One night when she could no longer walk, and could barely speak, we were together in her room. The China-red walls were decorated with family pictures my stepfather had hung -- of my husband and me, my brother and his wife, their boy -- the grandchild my mother wanted for years and now would never know. And it got to me -- all of it. The horror of her decline, the humiliation she'd endured. After years of being a nurse to others, she could no longer put a spoon to her mouth or a brush to her hair. And she would fade away some night soon still unsure of who she was.
My stepfather lifted her, a rag doll, onto the portable toilet set up near her bed. Her pajamas were stained down the front with cottage cheese. Blankets trailed from her shoulders, towels lay on the floor from the last cleanup. Pride gone. Muscles gone. Her hair was thin and upended from sleeping and smelled of scalp; that lovely smooth skin had finally lost its youth. And her eyes were heartbreakingly sad; in recent days they'd hardly connected with us, with anything we could see.

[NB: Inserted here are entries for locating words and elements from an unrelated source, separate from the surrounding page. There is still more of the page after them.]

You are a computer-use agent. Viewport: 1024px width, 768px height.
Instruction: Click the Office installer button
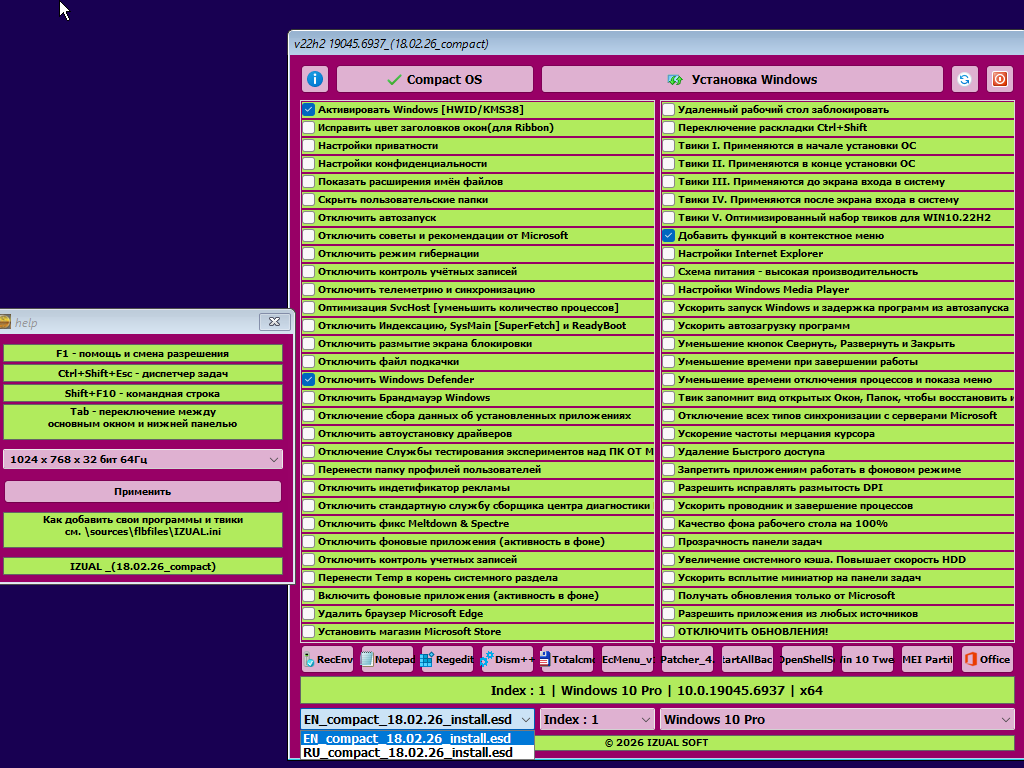(987, 659)
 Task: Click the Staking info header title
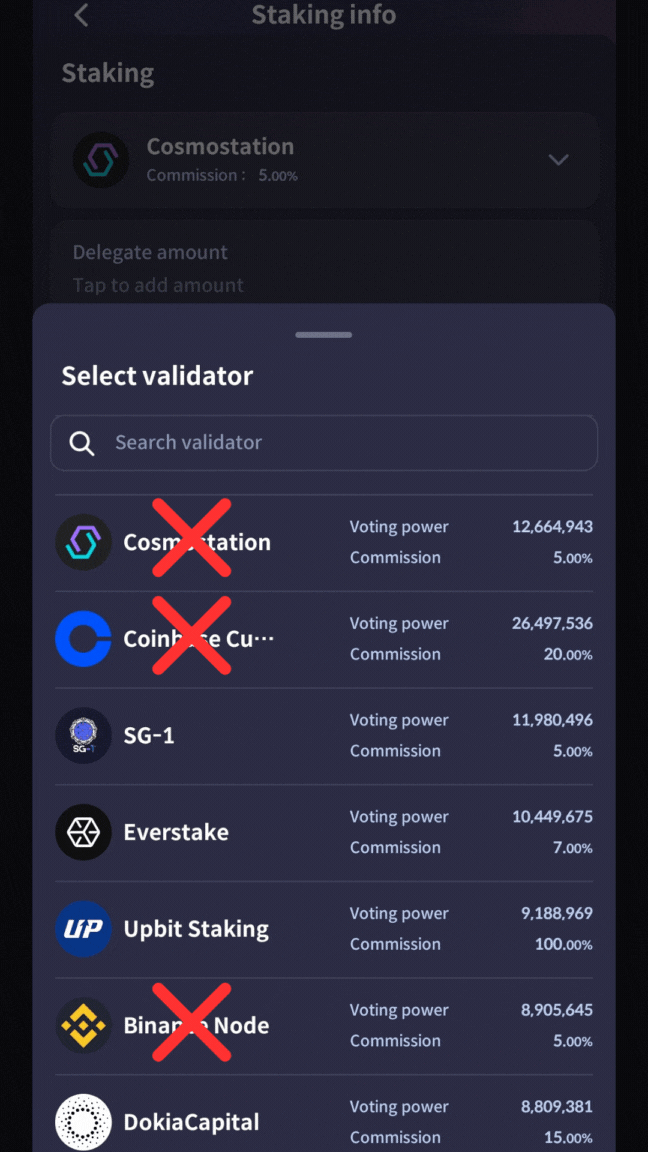[x=323, y=15]
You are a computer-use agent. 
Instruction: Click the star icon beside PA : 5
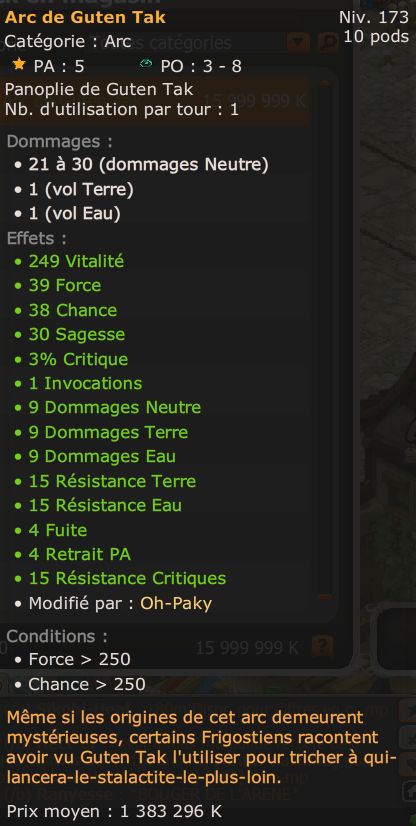coord(19,65)
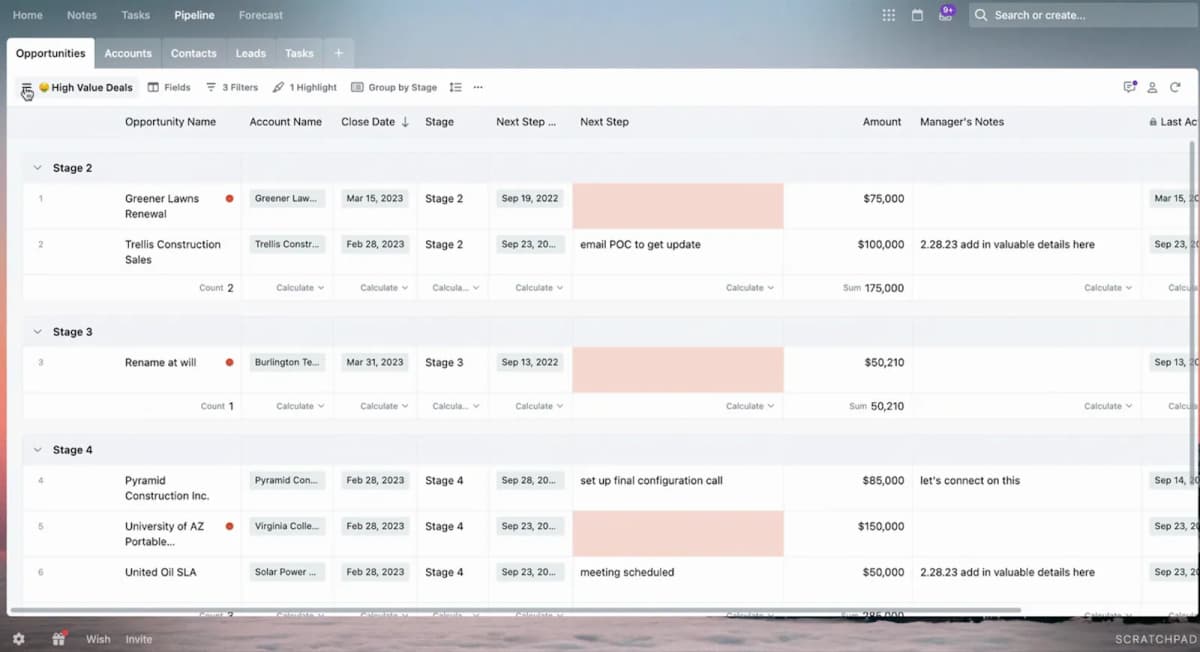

I was sitting holding her skeletal hand when I finally broke. Crying aloud, letting it all out -- feelings hidden from her for all those painful weeks. Suddenly a child who had seen too much, I wanted to crawl away and escape the scene, the smell of disinfectant, the trill of that damn flute music that will always, always sing of death to me. I cried knowing there was so much left in life for her to try -- why hadn't I, who quietly shared her vacillating nature, helped her to find what she craved?
And yet my mother, exposed and ready to die, suddenly looked right at me for the first time in weeks, through her stringy hair and straight into my eyes, and held and patted my hand. And she said, her voice gravelly but familiar for one beautiful moment, "It's okay, Jenny. Sweet girl. Don't be sad for me. It's really okay."
And just then it was clear to me, as perhaps it was to her: She was already playing the part that suited her perfectly -- with no audition, no essay, no special declaration but love. Above all, even when intent on the journey to find herself, she had always made time to be a wonderful mother to me, never failing to wipe away my tears and ease my pain. It was the one role she could see through to the end.